Saroyan Prize awarded to Vassar College professor and New York Times writer

Aug. 26, 2014, 10:00 a.m.

Vassar College Associate Professor of English and Creative Writing Kiese Laymon and New York Times writer Margalit Fox were recently awarded Stanford’s Saroyan Prize for International Writing. The prize, which is administered every two years by Stanford University Libraries, awards $5,000 to each winner of the fiction and non-fiction categories.

The prize honors author William Saroyan, a Northern California native who won both the Pulitzer Prize for Drama and the Academy Award for Best Story in the 1940s. The winners are selected based on how their works reflect the spirit of Saroyan’s own writing style, which Stanford University Libraries describes as defined by “originality, stylistic innovation, […] and a desire to move art in new directions.”
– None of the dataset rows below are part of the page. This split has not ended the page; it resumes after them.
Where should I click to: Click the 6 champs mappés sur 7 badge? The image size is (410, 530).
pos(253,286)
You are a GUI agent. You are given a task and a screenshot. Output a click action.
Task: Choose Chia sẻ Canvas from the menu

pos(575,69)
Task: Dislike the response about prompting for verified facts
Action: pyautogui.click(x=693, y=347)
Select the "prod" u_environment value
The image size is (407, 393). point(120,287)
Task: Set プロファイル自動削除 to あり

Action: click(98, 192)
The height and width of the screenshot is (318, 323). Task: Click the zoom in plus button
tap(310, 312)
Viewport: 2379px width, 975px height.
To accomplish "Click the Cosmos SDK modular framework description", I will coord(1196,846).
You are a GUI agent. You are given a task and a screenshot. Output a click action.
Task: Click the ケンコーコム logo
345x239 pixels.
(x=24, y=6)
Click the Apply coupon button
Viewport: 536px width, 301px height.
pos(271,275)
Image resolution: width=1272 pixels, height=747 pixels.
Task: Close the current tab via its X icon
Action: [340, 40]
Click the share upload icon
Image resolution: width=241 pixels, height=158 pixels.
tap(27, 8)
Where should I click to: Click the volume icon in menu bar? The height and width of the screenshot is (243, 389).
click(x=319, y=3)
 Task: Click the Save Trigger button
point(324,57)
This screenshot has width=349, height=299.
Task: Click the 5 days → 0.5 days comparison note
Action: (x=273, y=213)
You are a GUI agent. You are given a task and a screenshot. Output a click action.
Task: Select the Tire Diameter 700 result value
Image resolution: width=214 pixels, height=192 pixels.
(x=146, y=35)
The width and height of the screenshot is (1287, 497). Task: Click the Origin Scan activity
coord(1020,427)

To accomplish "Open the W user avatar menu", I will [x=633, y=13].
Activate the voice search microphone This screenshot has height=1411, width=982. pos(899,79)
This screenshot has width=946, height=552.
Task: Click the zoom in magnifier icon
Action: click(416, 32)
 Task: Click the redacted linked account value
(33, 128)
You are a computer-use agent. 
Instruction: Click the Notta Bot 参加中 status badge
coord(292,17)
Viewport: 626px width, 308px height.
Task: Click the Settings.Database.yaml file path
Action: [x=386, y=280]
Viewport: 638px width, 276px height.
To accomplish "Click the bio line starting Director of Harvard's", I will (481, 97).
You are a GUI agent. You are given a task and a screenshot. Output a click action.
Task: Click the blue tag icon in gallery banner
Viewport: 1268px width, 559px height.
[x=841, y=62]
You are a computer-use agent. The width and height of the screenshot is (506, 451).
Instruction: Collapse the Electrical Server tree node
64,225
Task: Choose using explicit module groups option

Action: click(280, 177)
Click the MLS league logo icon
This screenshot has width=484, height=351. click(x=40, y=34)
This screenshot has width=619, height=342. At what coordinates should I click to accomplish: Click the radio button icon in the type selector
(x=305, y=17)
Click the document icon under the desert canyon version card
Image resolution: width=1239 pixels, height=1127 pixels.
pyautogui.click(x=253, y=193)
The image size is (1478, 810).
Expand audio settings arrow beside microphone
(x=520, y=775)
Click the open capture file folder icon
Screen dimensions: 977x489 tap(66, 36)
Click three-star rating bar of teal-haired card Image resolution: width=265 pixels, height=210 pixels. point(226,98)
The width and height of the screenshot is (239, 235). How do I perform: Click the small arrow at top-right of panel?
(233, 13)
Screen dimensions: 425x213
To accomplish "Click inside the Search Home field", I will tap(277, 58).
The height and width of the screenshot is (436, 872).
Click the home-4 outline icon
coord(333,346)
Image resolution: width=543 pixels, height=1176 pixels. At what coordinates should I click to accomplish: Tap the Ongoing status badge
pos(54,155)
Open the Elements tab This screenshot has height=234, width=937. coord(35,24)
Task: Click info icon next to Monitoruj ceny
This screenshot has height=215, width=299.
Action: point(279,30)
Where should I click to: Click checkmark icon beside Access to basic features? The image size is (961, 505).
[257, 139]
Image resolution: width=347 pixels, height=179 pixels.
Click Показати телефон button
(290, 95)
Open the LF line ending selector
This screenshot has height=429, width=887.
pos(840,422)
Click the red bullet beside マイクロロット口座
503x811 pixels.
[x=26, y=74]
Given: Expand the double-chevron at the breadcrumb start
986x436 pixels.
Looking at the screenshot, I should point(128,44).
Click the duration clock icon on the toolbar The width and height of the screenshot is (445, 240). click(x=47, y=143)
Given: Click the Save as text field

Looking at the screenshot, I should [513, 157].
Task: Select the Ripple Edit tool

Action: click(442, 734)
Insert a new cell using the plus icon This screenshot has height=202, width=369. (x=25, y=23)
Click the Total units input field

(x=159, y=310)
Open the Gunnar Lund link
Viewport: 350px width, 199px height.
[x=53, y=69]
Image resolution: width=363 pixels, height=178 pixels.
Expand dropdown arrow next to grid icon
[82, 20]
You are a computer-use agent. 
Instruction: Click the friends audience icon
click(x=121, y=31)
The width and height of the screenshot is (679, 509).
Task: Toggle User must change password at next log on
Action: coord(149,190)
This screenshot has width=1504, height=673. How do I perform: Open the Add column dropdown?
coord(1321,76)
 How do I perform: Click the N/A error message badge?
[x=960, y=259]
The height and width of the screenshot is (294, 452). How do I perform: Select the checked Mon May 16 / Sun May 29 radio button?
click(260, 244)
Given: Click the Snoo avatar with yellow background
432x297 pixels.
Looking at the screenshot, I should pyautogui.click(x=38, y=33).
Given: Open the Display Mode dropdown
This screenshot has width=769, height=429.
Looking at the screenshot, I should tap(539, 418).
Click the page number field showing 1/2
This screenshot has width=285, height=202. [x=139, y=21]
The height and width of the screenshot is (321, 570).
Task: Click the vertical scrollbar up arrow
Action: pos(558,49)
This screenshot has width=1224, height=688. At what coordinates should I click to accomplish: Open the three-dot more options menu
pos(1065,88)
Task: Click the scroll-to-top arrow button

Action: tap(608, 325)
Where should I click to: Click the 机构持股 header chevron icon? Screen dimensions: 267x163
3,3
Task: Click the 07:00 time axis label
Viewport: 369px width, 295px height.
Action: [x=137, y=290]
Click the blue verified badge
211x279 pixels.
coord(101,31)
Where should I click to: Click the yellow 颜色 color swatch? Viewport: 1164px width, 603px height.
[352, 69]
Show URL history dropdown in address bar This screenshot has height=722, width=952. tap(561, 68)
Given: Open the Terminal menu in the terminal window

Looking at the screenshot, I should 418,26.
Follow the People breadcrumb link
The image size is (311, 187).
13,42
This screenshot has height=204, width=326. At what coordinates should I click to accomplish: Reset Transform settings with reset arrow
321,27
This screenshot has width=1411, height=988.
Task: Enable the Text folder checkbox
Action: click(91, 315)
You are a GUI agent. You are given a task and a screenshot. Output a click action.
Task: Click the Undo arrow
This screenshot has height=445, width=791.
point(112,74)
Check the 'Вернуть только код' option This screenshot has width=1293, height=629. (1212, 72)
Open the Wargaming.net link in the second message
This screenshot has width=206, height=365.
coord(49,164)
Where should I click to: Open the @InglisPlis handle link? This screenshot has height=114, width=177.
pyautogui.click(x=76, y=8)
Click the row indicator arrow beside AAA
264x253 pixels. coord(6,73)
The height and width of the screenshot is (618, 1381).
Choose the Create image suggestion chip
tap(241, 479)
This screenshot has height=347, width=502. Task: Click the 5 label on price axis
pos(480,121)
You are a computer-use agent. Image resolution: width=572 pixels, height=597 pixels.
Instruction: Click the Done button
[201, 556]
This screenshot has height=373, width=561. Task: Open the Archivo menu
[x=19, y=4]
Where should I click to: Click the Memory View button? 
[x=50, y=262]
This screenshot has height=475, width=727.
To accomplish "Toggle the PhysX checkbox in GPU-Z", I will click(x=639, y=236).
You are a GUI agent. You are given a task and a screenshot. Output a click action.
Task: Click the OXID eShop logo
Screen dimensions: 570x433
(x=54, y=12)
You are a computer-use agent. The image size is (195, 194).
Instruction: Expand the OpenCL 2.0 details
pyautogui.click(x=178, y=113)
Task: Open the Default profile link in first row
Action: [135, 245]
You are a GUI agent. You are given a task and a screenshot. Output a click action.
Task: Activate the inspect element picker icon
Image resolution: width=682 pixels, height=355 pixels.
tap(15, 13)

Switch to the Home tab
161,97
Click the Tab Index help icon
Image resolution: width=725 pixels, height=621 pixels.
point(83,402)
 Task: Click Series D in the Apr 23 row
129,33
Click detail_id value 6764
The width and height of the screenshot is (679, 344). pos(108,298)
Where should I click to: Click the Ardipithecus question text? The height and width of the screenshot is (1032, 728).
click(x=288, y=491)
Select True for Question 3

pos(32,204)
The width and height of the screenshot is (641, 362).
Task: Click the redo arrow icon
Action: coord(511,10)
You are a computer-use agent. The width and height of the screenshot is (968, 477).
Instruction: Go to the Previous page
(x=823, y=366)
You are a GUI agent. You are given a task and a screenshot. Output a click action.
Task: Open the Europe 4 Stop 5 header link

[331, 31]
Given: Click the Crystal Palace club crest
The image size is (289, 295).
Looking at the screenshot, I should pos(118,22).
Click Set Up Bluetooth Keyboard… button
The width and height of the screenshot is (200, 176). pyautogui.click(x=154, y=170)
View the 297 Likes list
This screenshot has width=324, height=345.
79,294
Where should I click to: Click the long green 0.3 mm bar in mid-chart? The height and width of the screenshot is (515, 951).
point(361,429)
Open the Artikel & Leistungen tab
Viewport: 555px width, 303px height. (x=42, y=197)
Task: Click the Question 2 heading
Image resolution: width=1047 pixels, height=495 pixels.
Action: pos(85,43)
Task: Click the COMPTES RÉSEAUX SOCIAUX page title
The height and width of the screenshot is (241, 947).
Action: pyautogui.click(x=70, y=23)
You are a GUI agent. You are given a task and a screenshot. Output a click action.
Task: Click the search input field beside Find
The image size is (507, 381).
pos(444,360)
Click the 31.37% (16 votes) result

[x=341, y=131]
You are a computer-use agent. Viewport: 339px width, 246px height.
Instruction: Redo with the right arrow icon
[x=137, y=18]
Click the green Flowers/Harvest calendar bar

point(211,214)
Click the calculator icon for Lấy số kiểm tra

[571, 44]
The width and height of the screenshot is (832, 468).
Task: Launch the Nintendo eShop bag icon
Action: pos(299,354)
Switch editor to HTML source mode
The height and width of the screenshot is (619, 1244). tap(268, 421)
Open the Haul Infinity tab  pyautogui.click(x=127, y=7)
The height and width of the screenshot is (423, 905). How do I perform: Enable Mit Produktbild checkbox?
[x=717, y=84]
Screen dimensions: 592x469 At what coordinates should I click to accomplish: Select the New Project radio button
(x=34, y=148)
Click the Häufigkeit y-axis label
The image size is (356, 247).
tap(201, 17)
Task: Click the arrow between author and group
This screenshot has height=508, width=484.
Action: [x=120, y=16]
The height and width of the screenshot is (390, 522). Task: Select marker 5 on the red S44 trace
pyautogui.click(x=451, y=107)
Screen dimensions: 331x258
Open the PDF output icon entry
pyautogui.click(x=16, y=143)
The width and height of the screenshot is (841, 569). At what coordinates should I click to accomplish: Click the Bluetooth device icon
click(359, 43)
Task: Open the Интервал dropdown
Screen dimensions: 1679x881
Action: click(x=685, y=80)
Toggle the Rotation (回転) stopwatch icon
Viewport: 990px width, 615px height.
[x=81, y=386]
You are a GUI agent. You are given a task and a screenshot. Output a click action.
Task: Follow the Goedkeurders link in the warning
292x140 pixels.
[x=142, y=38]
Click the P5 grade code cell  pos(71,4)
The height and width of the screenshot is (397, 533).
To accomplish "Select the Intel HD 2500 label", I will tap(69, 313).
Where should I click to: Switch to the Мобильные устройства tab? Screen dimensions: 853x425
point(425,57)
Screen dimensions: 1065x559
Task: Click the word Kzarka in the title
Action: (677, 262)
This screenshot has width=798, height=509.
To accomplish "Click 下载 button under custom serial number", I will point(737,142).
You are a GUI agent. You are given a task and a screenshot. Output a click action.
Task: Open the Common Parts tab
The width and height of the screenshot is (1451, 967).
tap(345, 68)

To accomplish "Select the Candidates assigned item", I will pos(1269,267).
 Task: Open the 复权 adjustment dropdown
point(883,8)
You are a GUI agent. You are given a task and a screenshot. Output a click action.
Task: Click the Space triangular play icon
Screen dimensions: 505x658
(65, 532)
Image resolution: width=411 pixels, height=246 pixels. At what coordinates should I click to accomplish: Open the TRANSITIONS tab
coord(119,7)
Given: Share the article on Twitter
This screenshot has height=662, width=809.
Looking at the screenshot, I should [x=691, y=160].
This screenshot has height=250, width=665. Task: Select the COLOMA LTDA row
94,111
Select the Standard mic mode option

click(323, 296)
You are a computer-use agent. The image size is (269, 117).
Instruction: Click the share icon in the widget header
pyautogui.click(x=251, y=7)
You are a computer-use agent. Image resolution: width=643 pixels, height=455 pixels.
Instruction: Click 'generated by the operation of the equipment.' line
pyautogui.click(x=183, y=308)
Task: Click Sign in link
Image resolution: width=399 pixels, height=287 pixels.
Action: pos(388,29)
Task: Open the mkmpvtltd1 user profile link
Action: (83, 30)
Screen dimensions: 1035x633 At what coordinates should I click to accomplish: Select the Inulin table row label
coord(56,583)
Kiese Laymon’s winning novel “Long Division” is about a young African-American boy in Mississippi. The novel is part fantasy and part satirical social commentary, using time travel and intertwined story lines to explore themes such as racism and violence.

The non-fiction winner, Margalit Fox, won with “The Riddle of the Labyrinth,” which tells the story of a professor who spent decades deciphering the inscriptions on ancient stone tablets uncovered by archeologists at the start of the 20th century.

Both books are available in the Stanford Library.